**TASK DETAILS:** Write out an exact copy of the line containing "Image resolution: width=224" and all lines that follow it in the data below, leaving out pictures.

§ §

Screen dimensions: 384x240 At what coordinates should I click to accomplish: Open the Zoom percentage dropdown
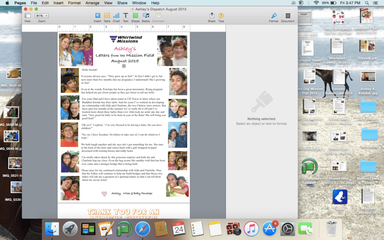tap(41, 15)
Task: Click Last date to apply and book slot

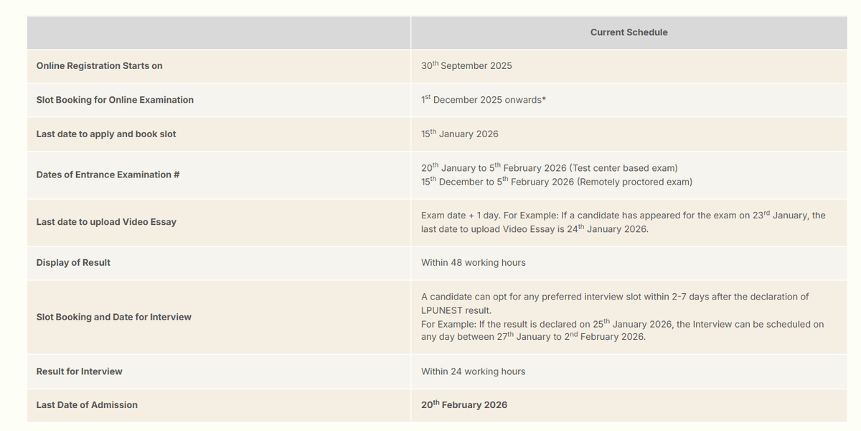Action: tap(106, 134)
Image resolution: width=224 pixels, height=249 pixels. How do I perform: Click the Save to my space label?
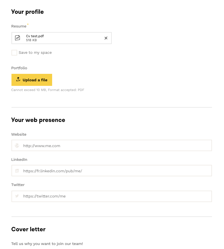35,53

§ §

**TASK ANSWER:**
Image resolution: width=224 pixels, height=249 pixels. How do I perform: Click the Save to my space label?
35,53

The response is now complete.